The drawback is geopolitical adversaries would see such a customary usage of the second legal obligation as a means of using Article IX’s legal right to consult as a tool to go on fishing expeditions to gather intelligence on national security activities unrelated to space remediation activities. However, if the customary usage of Article IX’s second legal obligation is tailored narrowly enough, the United States could easily dismiss such requests as outside the scope of the activities that are customary to Article IX. Eventually, COPUOS would (or at least it should) become wise to what constitutes a legitimate Article IX request for proposed space remediation activities and what is a disguised fishing expedition and disallow the latter accordingly.

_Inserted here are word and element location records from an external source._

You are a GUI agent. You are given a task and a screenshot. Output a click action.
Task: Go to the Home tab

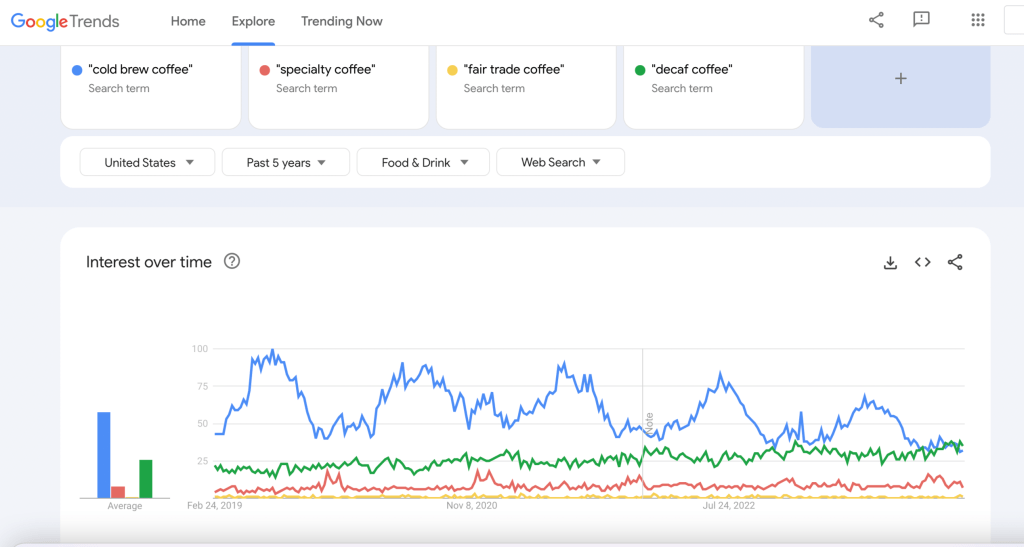188,21
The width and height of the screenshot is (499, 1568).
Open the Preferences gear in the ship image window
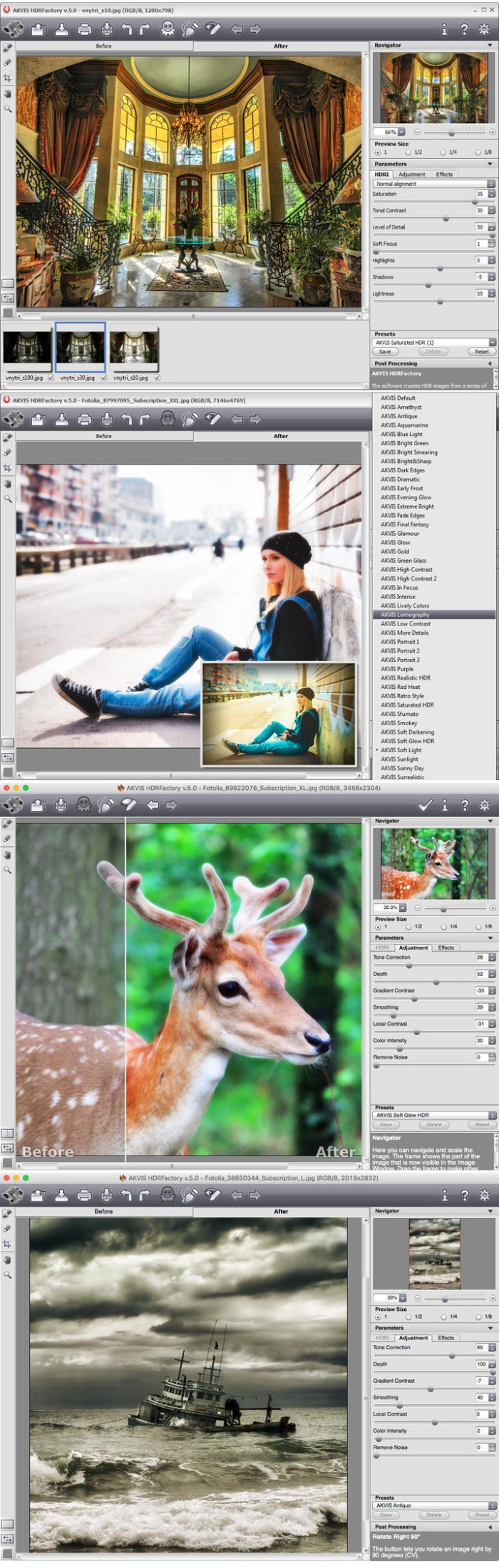[485, 1195]
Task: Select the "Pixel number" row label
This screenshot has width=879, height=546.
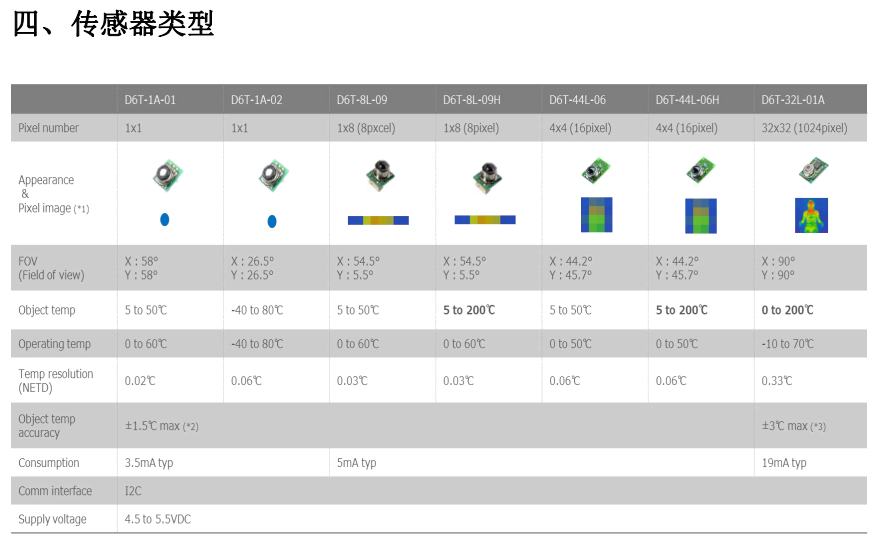Action: click(48, 128)
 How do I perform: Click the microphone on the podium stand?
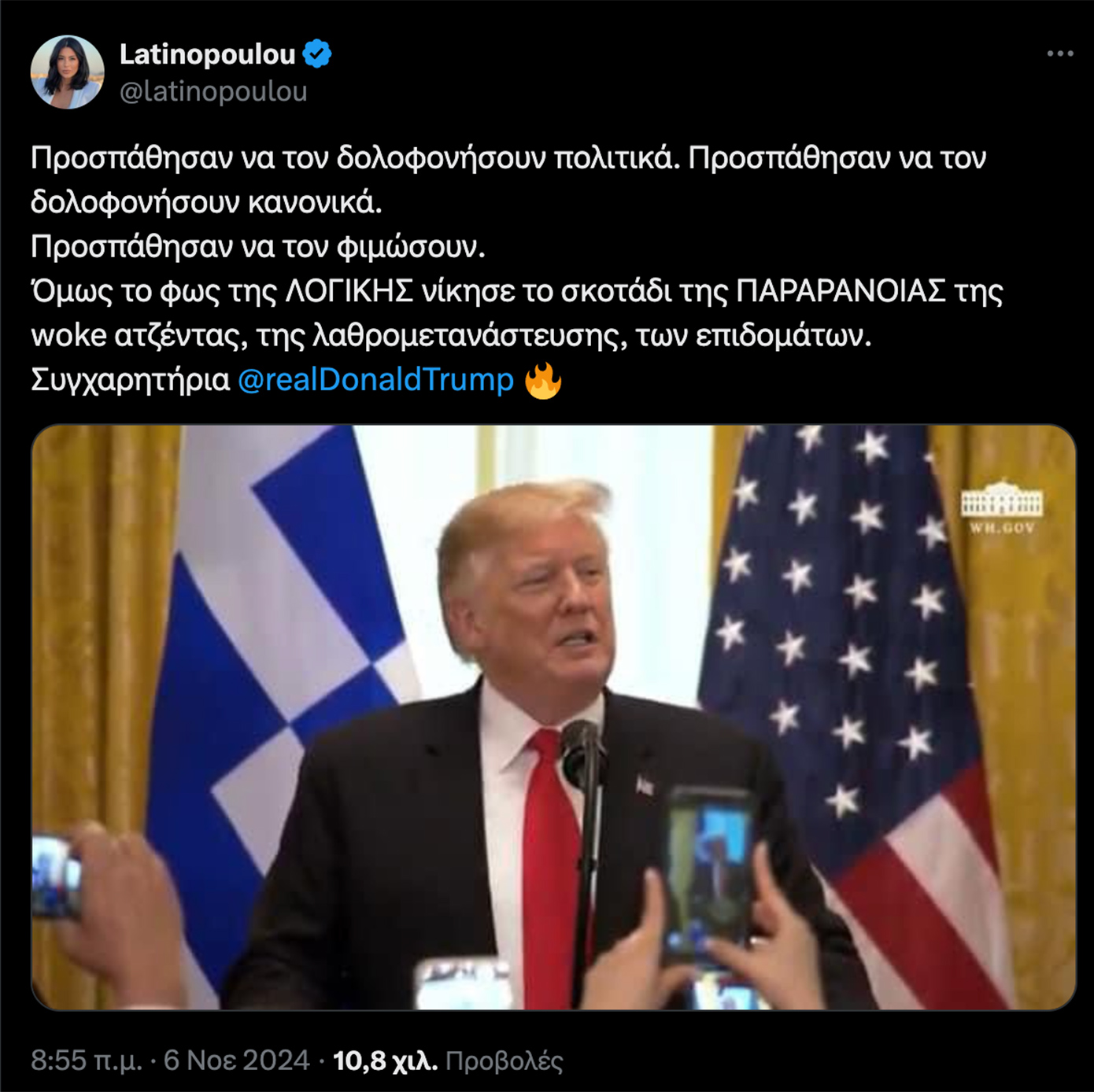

The crux of this approach is legitimate space debris remediation activities can form the basis of a positive application of when the legal duty to consult is triggered while maintaining the customary umbrella enjoyed by national security activities. Moreover, the accompanying right of consultation will have a foothold to create its own customary usage and give Article IX further legitimacy. That being said, creating and legitimizing a narrowly-tailored customary usage for space debris remediation will not be easy, and it surely will be challenged by other geopolitical players. However, the resultant transparency of space debris mitigation activities will diminish the political impediment of space debris mitigation; strengthen the core of Article IX and weaken the perceived necessity for formal codes of conduct or other disguised and blatant arms control measures. What is more, such a customary usage will provide a political foundation for addressing the remediation of space debris, and start in earnest the path towards cleaning up critical space debris threats.